MLLM-LLaVA-FL: Multimodal Large Language Model Assisted Federated Learning
Jianyi Zhang, Hao Frank Yang, Ang Li, Xin Guo, Pu Wang, Haiming Wang, Yiran Chen, Hai Li
TL;DR
Federated learning faces data heterogeneity and long-tailed class distributions, which degrade performance and impair fairness. The authors propose MLLM-LLaVA-FL, a three-stage framework that leverages server-side multimodal large language models for global multimodal pretraining, federated finetuning, and global alignment, while keeping client computation light and preserving privacy. A Dynamic Weighted Distillation mechanism combines features from a compact, trainable FL model with a frozen CLIP encoder, and a global alignment loss $L_{align} = L_{ce}(y,p) + \beta \cdot KL(q \| p)$ mitigates long-tail bias using a balanced alignment dataset.
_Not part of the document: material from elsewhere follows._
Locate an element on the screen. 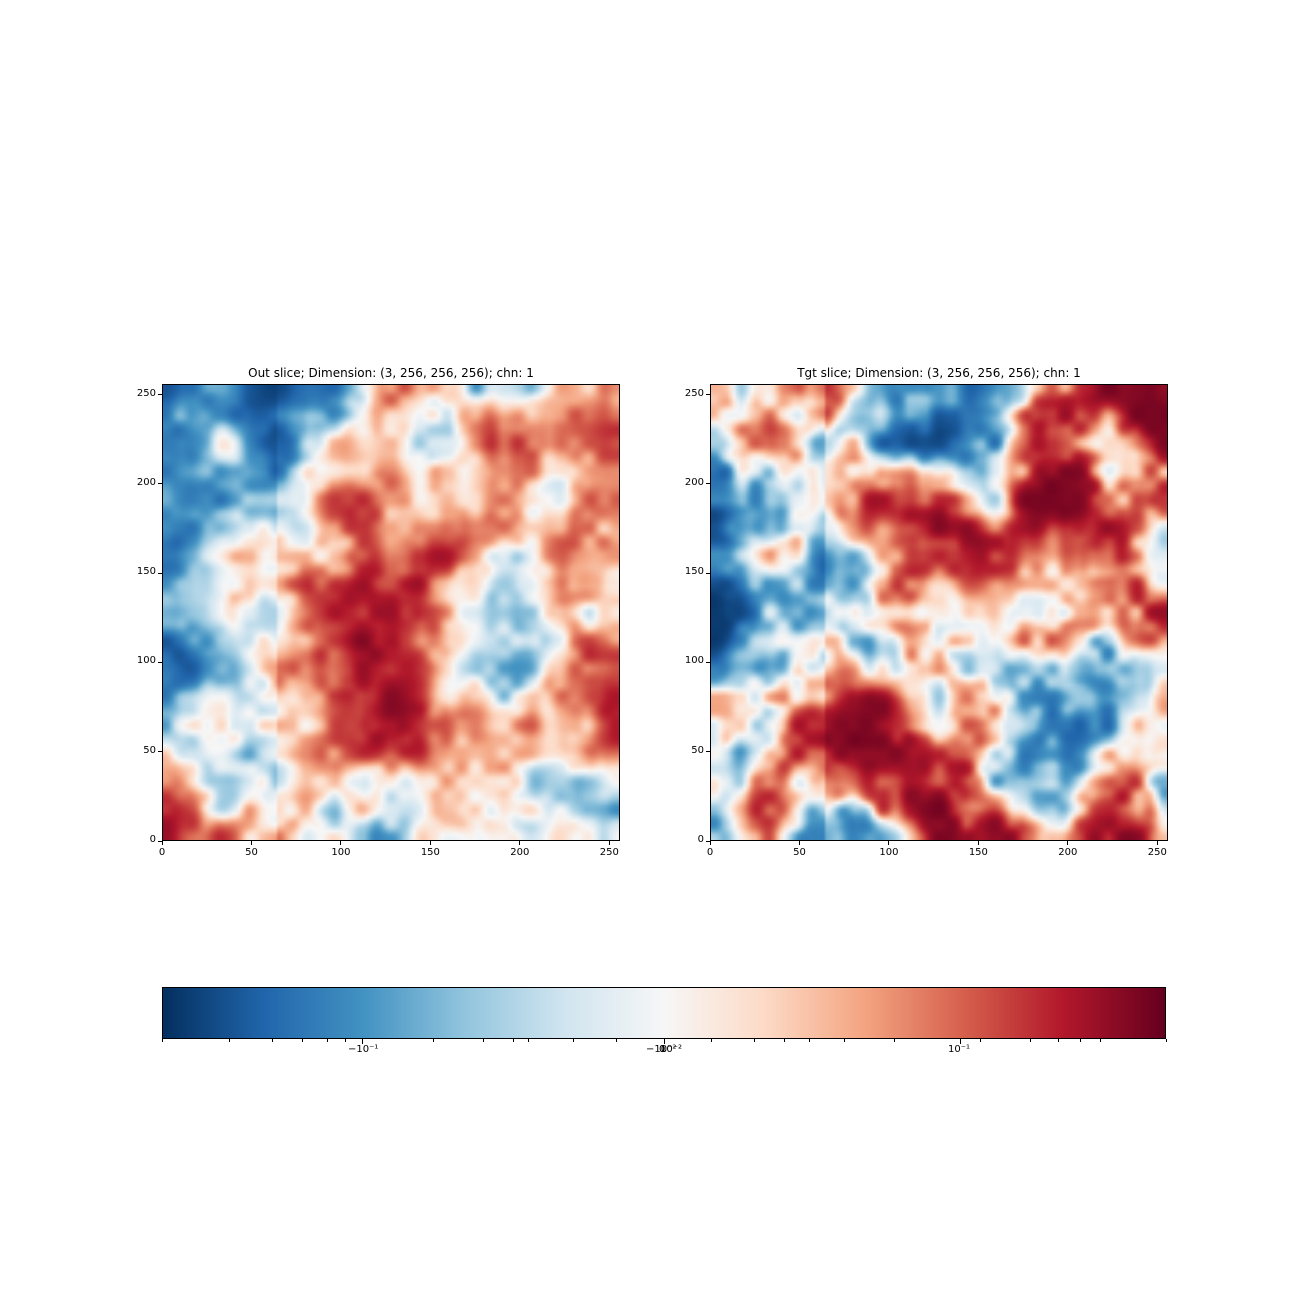 This screenshot has height=1296, width=1296. tgt-ytick-label: 50 is located at coordinates (698, 750).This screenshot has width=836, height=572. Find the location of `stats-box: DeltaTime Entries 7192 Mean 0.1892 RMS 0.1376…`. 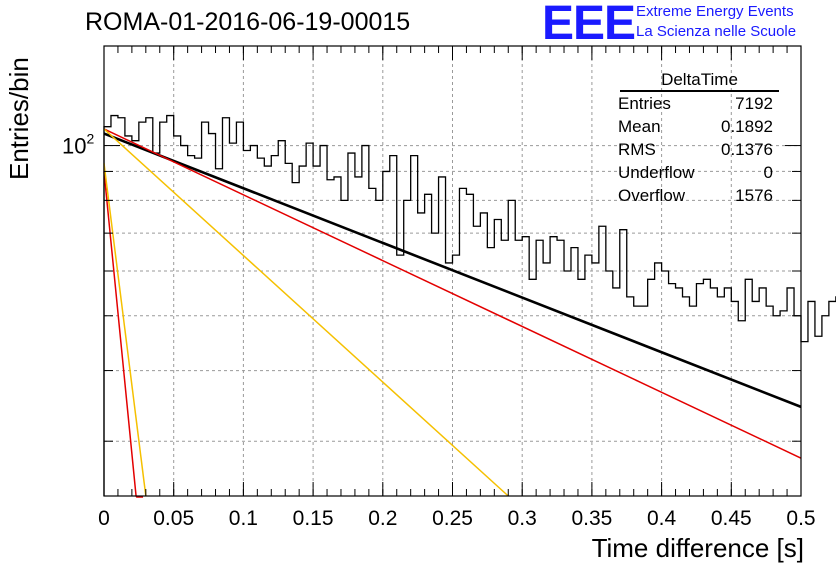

Empirical results on CIFAR-10-LT, CIFAR-100-LT, and ImageNet-LT show gains over baselines, especially for minority classes, demonstrating improved robustness and practical advantages such as reduced client burden and enhanced privacy.
Abstract
Previous studies on federated learning (FL) often encounter performance degradation due to data heterogeneity among different clients. In light of the recent advances in multimodal large language models (MLLMs), such as GPT-4v and LLaVA, which demonstrate their exceptional proficiency in multimodal tasks, such as image captioning and multimodal question answering. We introduce a novel federated learning framework, named Multimodal Large Language Model Assisted Federated Learning (MLLM-LLaVA-FL), which employs powerful MLLMs at the server end to address the heterogeneous and long-tailed challenges. Owing to the advanced cross-modality representation capabilities and the extensive open-vocabulary prior knowledge of MLLMs, our framework is adept at harnessing the extensive, yet previously underexploited, open-source data accessible from websites and powerful server-side computational resources. Hence, the MLLM-LLaVA-FL not only enhances the performance but also avoids increasing the risk of privacy leakage and the computational burden on local devices, distinguishing it from prior methodologies. Our framework has three key stages. Initially, we conduct global visual-text pretraining of the model. This pretraining is facilitated by utilizing the extensive open-source data available online, with the assistance of MLLMs. Subsequently, the pretrained model is distributed among various clients for local training. Finally, once the locally trained models are transmitted back to the server, a global alignment is carried out under the supervision of MLLMs to further enhance the performance. Experimental evaluations on established benchmarks, show that our framework delivers promising performance in the typical scenarios with data heterogeneity and long-tail distribution across different clients in FL.